Emeutes dans le ghetto
Les événements de Clichy-sous-bois, une émeute à la suite de la mort de deux jeunes
électrocutés dans un transformateur après ce que la rumeur dit être une poursuite par la police,
ont déclenché la polarisation de la classe politique sur les questions de la délinquance, des
banlieues, de l'immigration clandestine ou légale, et surtout de l'intégration. Mais la plus grande
confusion semble régner à ce propos. Que Nicolas Sarkozy fasse étalage de fermeté, il est dans
son rôle en tant que Ministre de l'intérieur. Il ne va pas dire aux jeunes de tout casser. Encore
qu'il serait plus crédible si le gouvernement ne venait pas de baisser son froc céder aux
exigences des marins de la SNCM (bien qu'ils aient été qualifiés auparavant de pirates, puis
accusés de vols). D'autant qu'on sait aussi que le Syndicat des travailleurs corses avait réussi
à imposer la préférence insulaire dans le recrutement au cours du conflit précédent.
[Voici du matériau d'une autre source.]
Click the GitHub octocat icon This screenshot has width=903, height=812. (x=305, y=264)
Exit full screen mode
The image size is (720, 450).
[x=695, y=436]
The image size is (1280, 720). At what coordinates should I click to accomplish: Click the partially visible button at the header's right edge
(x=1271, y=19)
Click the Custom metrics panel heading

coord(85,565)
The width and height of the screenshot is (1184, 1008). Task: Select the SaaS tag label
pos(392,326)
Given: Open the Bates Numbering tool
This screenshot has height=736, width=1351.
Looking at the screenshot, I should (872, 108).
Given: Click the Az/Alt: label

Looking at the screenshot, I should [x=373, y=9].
Mais il en
est de même, depuis longtemps, pour les paysans qui détruisent des cargaisons de fruits et
légumes en provenance de l'étranger (y compris de l'Union européenne) ou saccagent des
supermarchés ; des camionneurs qui bloquent les routes et les dépôts de carburant, des
marins-pêcheurs qui incendient le parlement de Bretagne. L'ordre règne.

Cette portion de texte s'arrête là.